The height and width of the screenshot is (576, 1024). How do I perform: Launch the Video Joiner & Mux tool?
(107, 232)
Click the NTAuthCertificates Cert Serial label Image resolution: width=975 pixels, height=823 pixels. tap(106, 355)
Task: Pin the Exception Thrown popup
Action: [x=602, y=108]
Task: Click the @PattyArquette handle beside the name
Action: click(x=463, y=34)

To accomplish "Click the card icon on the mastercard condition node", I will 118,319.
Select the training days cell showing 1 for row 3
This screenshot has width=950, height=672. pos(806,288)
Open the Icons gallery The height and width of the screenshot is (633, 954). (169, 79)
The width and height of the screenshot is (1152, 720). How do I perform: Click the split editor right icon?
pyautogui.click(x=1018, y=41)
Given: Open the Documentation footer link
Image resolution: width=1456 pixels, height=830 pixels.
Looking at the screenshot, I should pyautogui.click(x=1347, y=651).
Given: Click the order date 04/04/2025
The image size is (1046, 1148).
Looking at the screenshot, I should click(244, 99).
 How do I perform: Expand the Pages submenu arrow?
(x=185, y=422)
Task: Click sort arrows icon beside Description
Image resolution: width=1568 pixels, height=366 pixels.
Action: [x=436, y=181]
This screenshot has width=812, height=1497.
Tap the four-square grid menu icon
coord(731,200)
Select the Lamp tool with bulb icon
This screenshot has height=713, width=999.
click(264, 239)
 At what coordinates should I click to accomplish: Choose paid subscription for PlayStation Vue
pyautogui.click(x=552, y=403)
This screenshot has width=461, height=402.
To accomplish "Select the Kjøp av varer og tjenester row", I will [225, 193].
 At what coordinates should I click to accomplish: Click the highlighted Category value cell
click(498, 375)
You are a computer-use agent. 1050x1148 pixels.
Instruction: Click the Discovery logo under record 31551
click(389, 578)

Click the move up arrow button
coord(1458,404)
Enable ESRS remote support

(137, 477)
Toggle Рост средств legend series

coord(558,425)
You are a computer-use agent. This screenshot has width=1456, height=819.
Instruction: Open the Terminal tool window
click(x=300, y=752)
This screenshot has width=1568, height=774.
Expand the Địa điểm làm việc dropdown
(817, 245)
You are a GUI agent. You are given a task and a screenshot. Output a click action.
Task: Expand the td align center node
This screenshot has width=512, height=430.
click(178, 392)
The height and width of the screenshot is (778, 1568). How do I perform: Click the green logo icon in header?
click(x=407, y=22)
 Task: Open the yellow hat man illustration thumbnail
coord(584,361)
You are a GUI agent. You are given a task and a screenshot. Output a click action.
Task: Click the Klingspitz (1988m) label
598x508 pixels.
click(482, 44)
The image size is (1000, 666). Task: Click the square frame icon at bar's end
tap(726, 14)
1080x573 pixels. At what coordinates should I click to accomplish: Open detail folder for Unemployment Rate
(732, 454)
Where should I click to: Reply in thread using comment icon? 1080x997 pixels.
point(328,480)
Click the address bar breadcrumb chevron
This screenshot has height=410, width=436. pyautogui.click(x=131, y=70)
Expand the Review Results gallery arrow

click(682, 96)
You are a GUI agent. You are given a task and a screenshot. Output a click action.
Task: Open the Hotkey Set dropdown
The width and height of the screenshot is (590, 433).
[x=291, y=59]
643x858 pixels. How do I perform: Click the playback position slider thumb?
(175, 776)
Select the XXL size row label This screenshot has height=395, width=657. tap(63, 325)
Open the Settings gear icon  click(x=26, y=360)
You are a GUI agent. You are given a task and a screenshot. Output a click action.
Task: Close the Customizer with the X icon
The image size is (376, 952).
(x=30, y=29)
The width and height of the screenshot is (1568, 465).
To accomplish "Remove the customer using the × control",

——————————

→ Stated problem
Which lines in the data above contain the word "using"? Copy each of them out in full.

→ Full output
Where should I click to: Reply in thread using comment icon? 1080x997 pixels.
To accomplish "Remove the customer using the × control",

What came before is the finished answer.